Although Arkansas Republicans have held contested primaries for governor for 20 years, they have never had a contest quite like the one they were facing until Rockefeller’s stunning exit. Hutchinson, who twice sought statewide office and was state party chairman before going to Congress in ’96, hailed from the Republican stronghold of Arkansas. His former 3rd District in the northwest corner of the state is home to the bulk of Arkansas’s GOP voters.
But no one was counting good-natured, Marlboro-man look-alike Rockefeller out. Along with his famous name and record of winning statewide races twice in a row, “Win Paul” is also a billionaire—the only child of one of the five sons of John D. Rockefeller, Jr.—and said to be as wealthy as his late father or any of the Rockefeller brothers. Although, as of his withdrawal, Rockefeller had raised only about half of Hutchinson’s war chest, it was taken for granted he could and eventually would write a check for whatever amount he felt he needed.
Now Hutchinson is the certain GOP nominee. Even though he has avoided a tough primary, the former congressman will face a formidable foe next fall in state Atty. Gen. Mike Beebe, considered a moderate Democrat like Bill Clinton.
Exit from Maryland: To the surprise of many Maryland Democrats, liberal Rep. Chris Van Hollen recently announced that he would not run for the Senate seat of retiring Democratic Sen. Paul Sarbanes in 2006. With his base in the Washington D.C., suburbs, two-termer Van Hollen (lifetime ACU rating: 8%) was thought to have the financial resources and media attention to be a heavyweight contender in the Senate primary.

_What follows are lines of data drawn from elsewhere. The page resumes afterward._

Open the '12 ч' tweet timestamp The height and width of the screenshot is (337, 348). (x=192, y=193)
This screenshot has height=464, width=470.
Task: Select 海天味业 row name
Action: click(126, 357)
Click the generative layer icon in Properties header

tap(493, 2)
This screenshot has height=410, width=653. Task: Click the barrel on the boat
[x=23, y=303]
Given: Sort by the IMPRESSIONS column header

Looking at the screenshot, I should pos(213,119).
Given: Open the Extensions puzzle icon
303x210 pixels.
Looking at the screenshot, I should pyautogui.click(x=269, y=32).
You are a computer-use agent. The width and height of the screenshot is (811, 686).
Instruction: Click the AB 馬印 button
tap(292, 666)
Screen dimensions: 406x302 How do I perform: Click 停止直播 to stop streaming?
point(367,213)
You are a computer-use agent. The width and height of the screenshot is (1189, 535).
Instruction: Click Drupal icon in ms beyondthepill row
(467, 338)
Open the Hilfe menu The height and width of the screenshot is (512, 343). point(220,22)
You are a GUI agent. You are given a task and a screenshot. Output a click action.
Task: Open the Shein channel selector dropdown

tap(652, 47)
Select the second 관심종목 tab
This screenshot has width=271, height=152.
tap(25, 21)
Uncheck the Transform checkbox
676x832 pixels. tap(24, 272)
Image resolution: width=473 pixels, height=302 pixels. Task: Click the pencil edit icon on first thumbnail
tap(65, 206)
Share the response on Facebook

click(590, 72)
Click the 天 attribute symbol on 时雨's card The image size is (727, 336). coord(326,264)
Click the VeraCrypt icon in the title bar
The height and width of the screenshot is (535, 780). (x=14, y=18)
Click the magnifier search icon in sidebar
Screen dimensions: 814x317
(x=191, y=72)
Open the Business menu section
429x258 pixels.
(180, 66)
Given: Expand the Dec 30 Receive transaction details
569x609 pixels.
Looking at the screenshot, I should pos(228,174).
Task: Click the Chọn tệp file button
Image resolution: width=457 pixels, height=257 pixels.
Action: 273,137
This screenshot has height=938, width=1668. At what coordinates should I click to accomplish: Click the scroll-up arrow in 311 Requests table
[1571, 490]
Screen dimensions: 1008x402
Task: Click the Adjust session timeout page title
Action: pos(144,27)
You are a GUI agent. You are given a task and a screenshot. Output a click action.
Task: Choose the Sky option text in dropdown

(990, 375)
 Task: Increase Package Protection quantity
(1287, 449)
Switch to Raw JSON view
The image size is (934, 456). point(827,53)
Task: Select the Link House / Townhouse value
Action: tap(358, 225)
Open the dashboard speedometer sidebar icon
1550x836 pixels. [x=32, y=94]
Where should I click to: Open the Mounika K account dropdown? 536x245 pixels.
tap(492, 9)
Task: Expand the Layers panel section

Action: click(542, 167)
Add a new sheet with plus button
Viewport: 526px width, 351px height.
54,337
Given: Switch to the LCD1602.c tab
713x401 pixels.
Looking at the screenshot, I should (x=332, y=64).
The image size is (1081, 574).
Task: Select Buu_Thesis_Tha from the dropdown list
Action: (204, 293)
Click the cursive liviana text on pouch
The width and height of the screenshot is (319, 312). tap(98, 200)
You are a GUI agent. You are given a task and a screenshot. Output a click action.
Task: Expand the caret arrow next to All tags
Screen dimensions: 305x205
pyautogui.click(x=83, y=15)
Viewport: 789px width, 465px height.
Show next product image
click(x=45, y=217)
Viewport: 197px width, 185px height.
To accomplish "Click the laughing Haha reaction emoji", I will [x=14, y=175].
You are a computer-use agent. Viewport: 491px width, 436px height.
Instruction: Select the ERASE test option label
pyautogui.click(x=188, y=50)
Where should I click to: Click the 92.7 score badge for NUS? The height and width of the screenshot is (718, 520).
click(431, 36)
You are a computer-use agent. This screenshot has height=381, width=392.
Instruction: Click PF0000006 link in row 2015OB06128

His decision leaves that primary essentially a two-candidate race between Rep. Ben Cardin and former Rep. (1986-96) Kweisi Mfume, former president of the NAACP. The likely Republican candidate is Lt. Gov. Michael Steele, who is black.
Recently, Mfume (who is also black) insultingly said that black conservatives such as Steele who support President Bush are “ventriloquist’s dummies.” Asked about Mfume’s words, incoming NAACP President Bruce Gordon told reporters: “Mfume belongs to yesterday, and this is a new day. Let me simply say I have contacts at the White House. I will find my way there. I don’t feel the need to engage in the gamesmanship of who calls whom first, and, to be candid, I’ve already started the process.”
It’s Roskam: Less than two weeks after announcing for the Republican nomination to succeed retiring Rep. Henry Hyde (R.-Ill.) next year, moderate-to-liberal state Sen. Carole Pankau stunned pundits and pols throughout Illinois’ 6th District by abandoning the race. Coming on the heels of the withdrawal of one other candidate, Pankau’s decision all but guarantees the GOP nomination to stalwart conservative state Sen. Peter Roskam, a former Hyde staffer who had the endorsements of six legislative colleagues who represent portions of the 6th District.